COMPLETE THE FOLLOWING:
1. Print the passage of the malaria model text from "The dependence of" to "for single parameters.".
2. In the malaria model text, how many difference equations make up the model?
-- EXTRACT PROVIDED follows --
Overall, the model predictions fit the observed data. The fit was better in Nouna, where we observed the least variance (Δ=∑(O_i×P_i)²=1696.5, SD=8.8); where O _i is the observed number in the vector population in a month, and P _i is the number predicted by the model. The variances for Goni and Cissé were 11,630.4 and 35,292.2, respectively.

Monthly predicted Plasmodium falciparum malaria infection episodes compared to observed

Incident cases of Pf malaria infection among children were also simulated by the model, per site and per month (Fig. 4). For all sites, there was a seasonal pattern in Pf infection incidence. From December through June, the incidence decreased progressively, and then increased from July through September, after which another decrease was observed. Although the predicted and observed incidences were similar, there were some specific variations, expressed by the variation Δ. The model predictions matched the observed episodes better in Goni, where the smallest variance was observed (Δ=626.8, SE=6.6), versus Nouna (Δ=733.7, SE=4.8) and Cissé (Δ=882.8, SD=6.7).

Fig. 4.

Predicted monthly Plasmodium falciparum infection episodes versus observed episodes in Cissé (a), Goni (b) and Nouna (c). The monthly prediction (broken line) of episodes is compared with those observed in the field (full line).

Sensitivity of the model to different parameters

The dependence of the variance on the various parameters is presented in Fig. 5(a–f). Each parameter (X axis) is plotted against the variance (Y axis). The best value of the parameter is the one that causes the smallest variance. For instance in Fig. 5a: m shows that a value below 13% as well as values above cause high variance, but this stabilises after 40%; in Fig. 5b: the best value of b is 0.6 (one bite every two days); in Fig. 5c: the best value of v is 13 days; in Fig. 5d: the best value of c is nine days; in Fig. 5e: the best value of q is 11.6% and in Fig. 5f: the best value of γ is 71%.

Fig. 5.

Variation between the observed Plasmodium falciparum infection and the model output for single parameters.

Discussion

A dynamic model to predict malaria transmission among children under age five was developed. The model is composed of five difference equations that express changes in infectious status of the human and vector populations given temperature and rainfall conditions. The model simulated the vector population abundance and the human Pf malaria infection incidence for each of three ecological settings over one year. Most of the model parameters were calculated based on field data, and then fitted. The model was a good representation of Pf malaria infection in the region. The predicted mosquito populations and Pf malaria infection incidences were close to observed values.
-- EXTRACT PROVIDED concluded --
-- DATA LISTING follows --
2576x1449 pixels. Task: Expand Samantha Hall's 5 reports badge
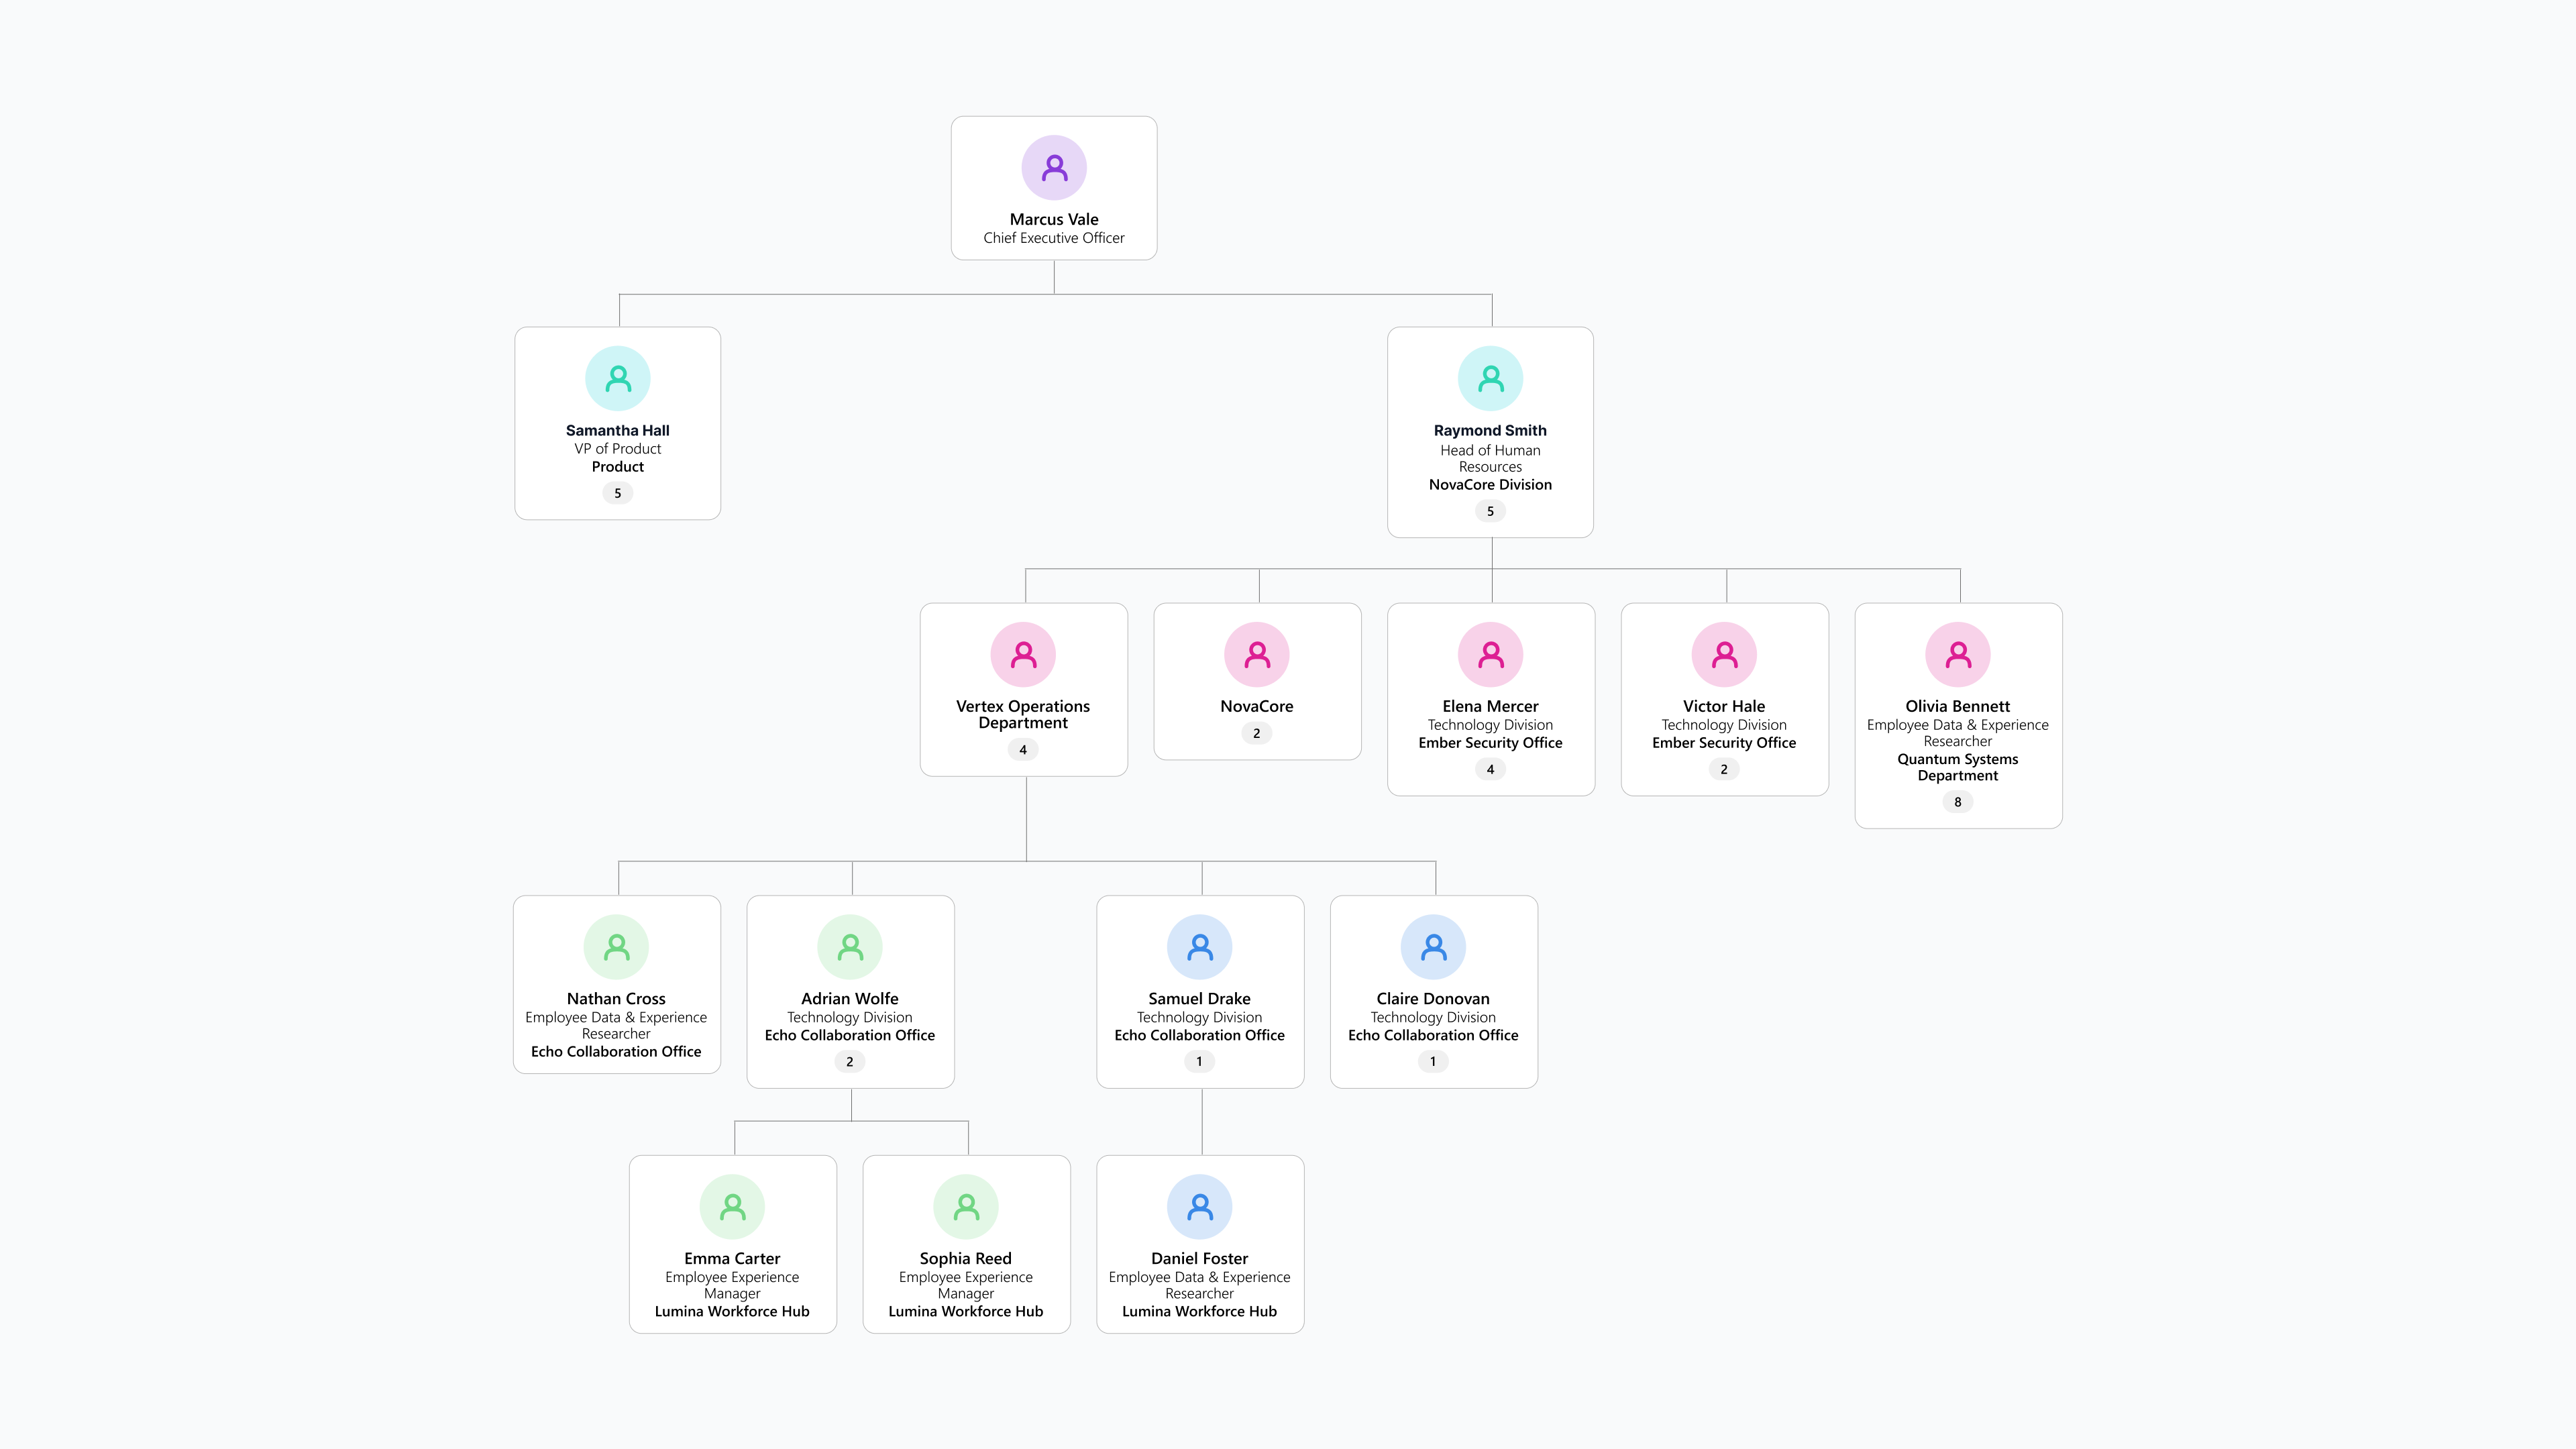coord(618,493)
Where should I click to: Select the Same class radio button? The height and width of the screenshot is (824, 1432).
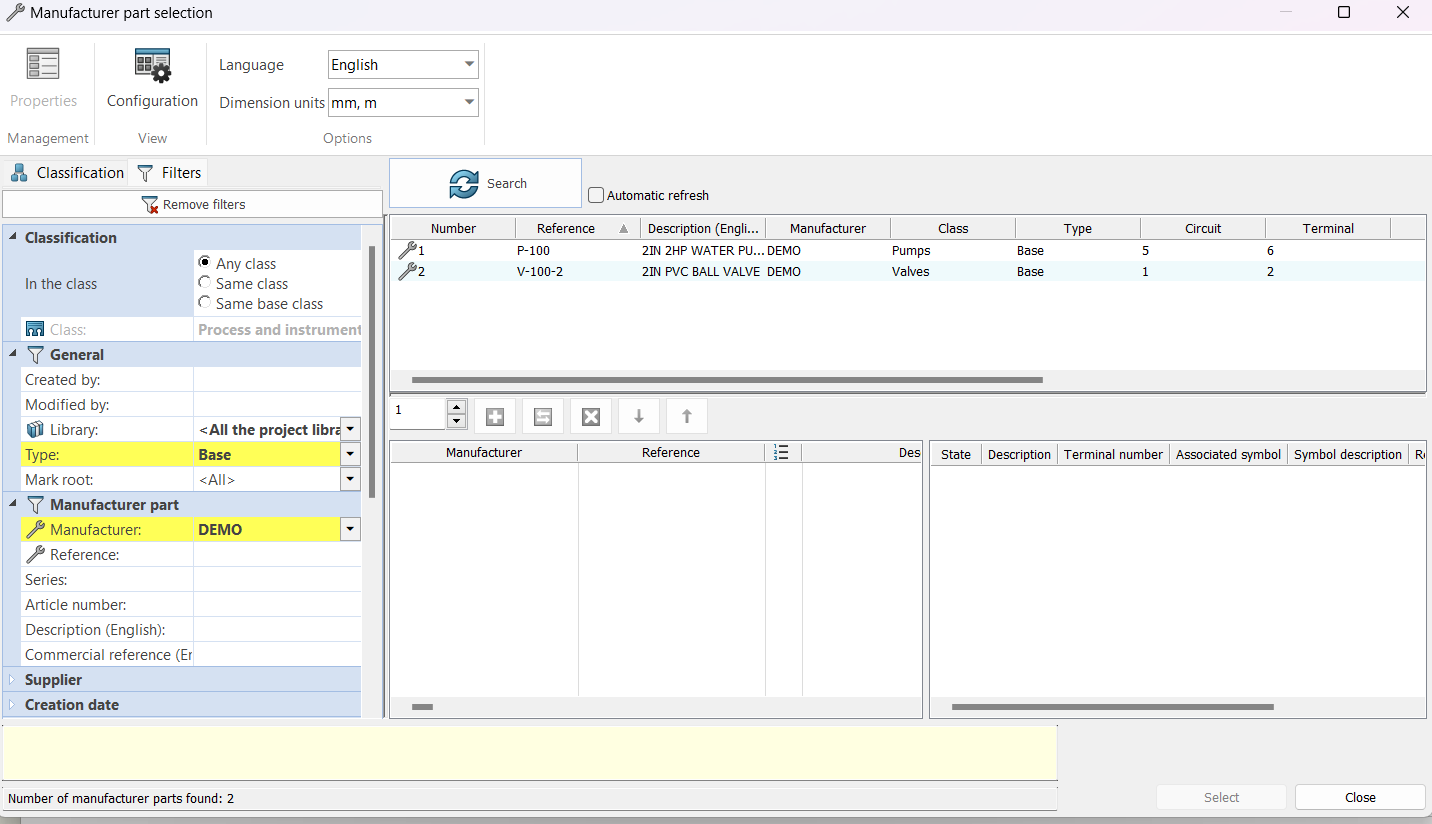coord(205,283)
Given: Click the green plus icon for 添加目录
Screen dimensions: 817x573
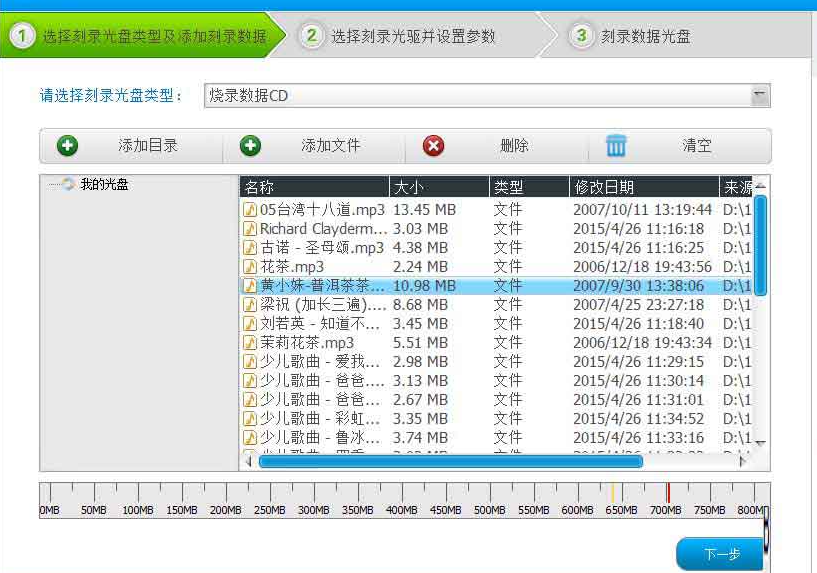Looking at the screenshot, I should (x=67, y=146).
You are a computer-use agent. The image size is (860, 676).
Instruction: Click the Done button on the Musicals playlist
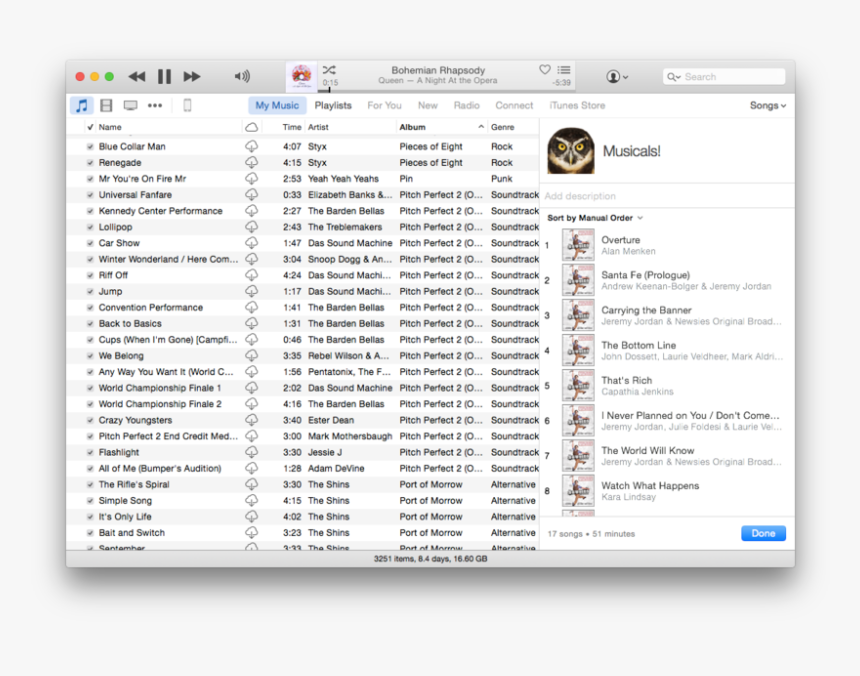click(763, 533)
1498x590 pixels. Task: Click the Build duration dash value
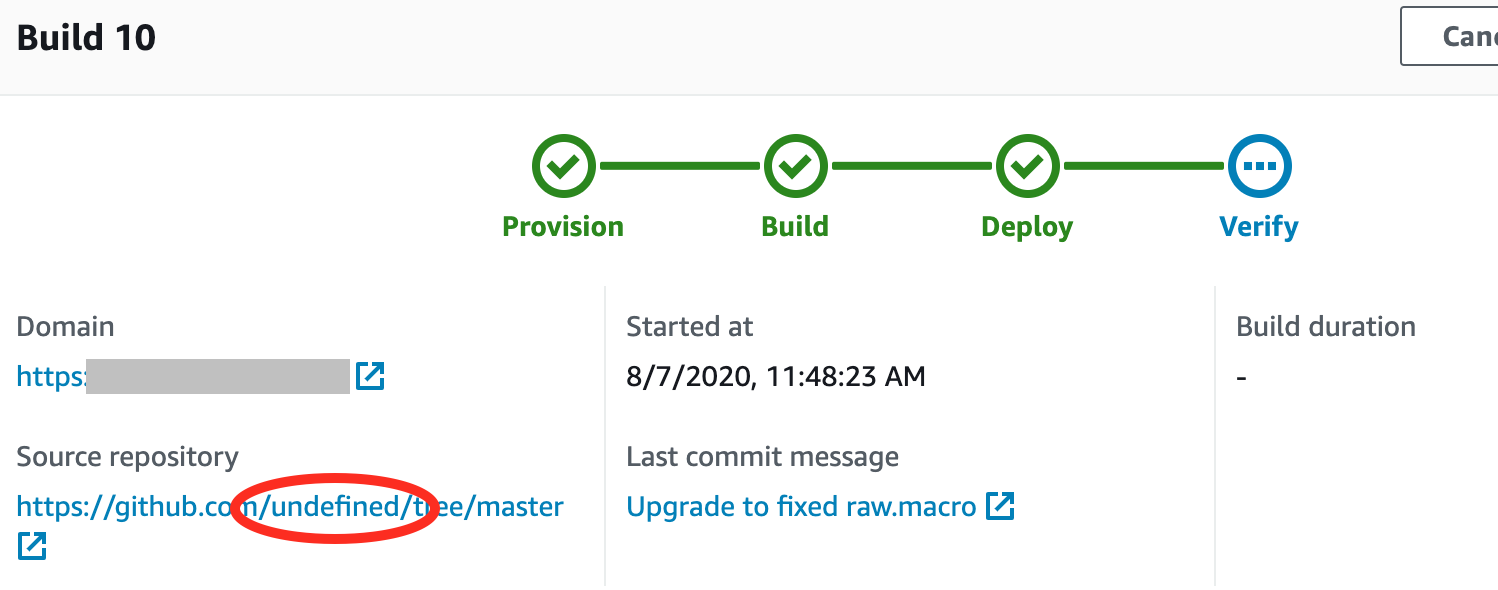[x=1241, y=377]
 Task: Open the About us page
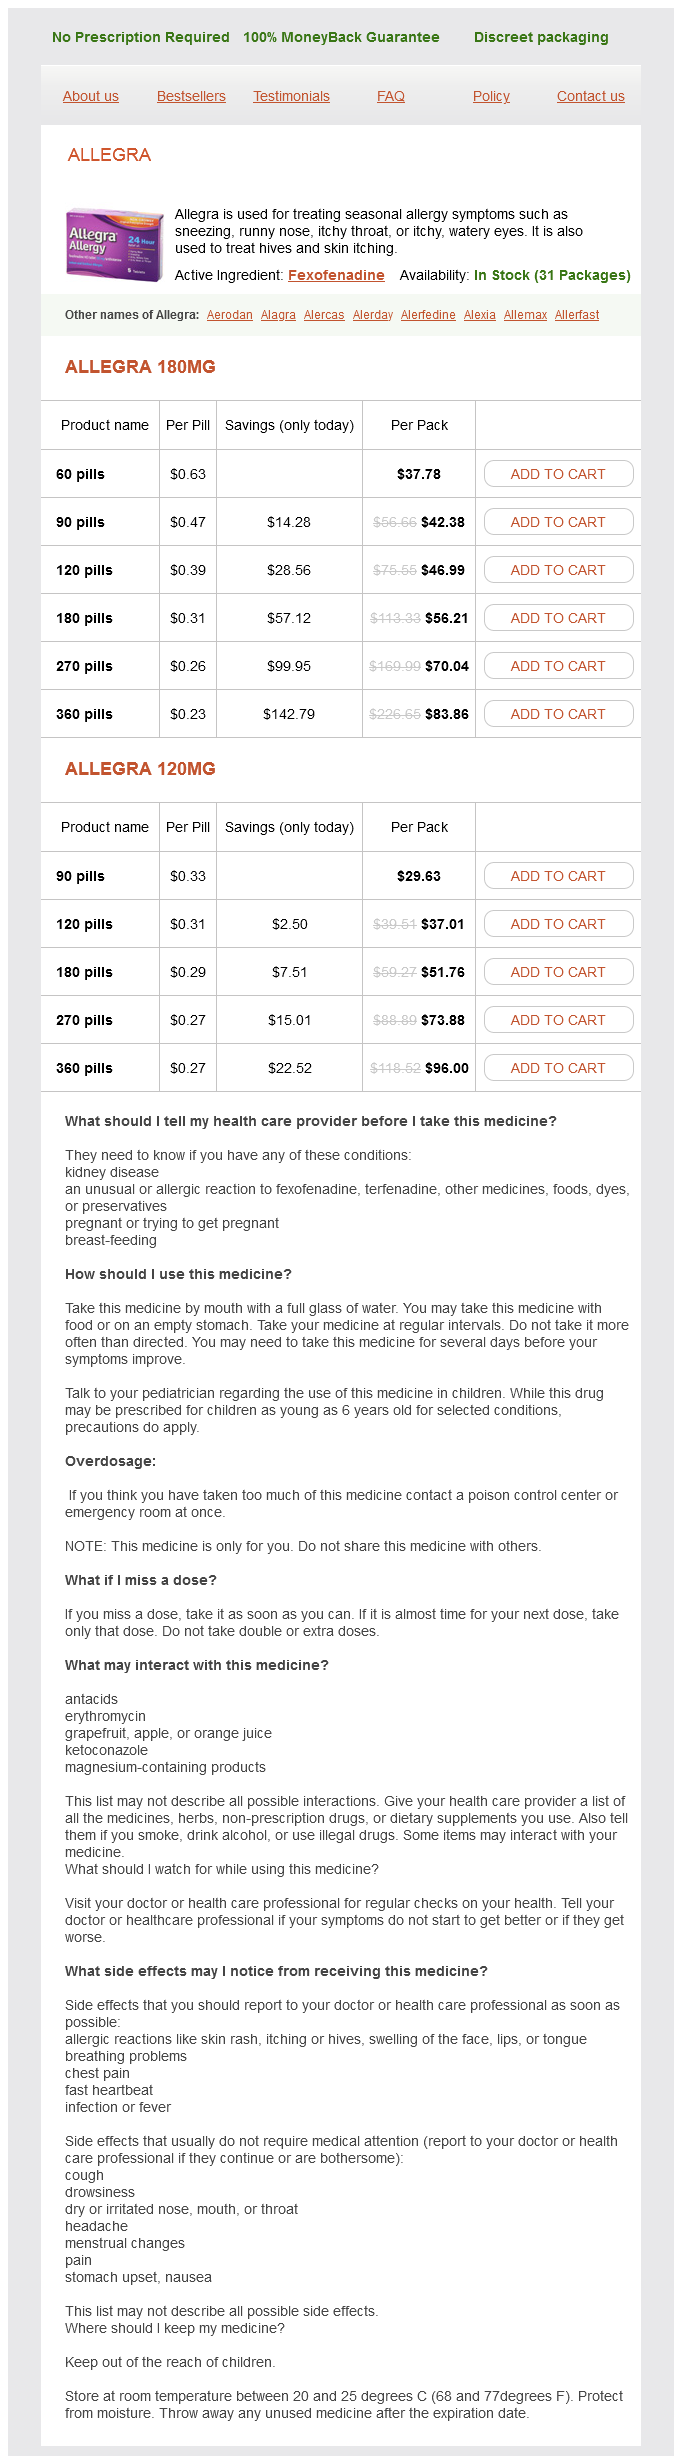coord(91,96)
-- DATA LISTING concluded --
RESPONSES PER TASK:
1.
The dependence of the variance on the various parameters is presented in Fig. 5(a–f). Each parameter (X axis) is plotted against the variance (Y axis). The best value of the parameter is the one that causes the smallest variance. For instance in Fig. 5a: m shows that a value below 13% as well as values above cause high variance, but this stabilises after 40%; in Fig. 5b: the best value of b is 0.6 (one bite every two days); in Fig. 5c: the best value of v is 13 days; in Fig. 5d: the best value of c is nine days; in Fig. 5e: the best value of q is 11.6% and in Fig. 5f: the best value of γ is 71%.

Fig. 5.

Variation between the observed Plasmodium falciparum infection and the model output for single parameters.

2. Five difference equations.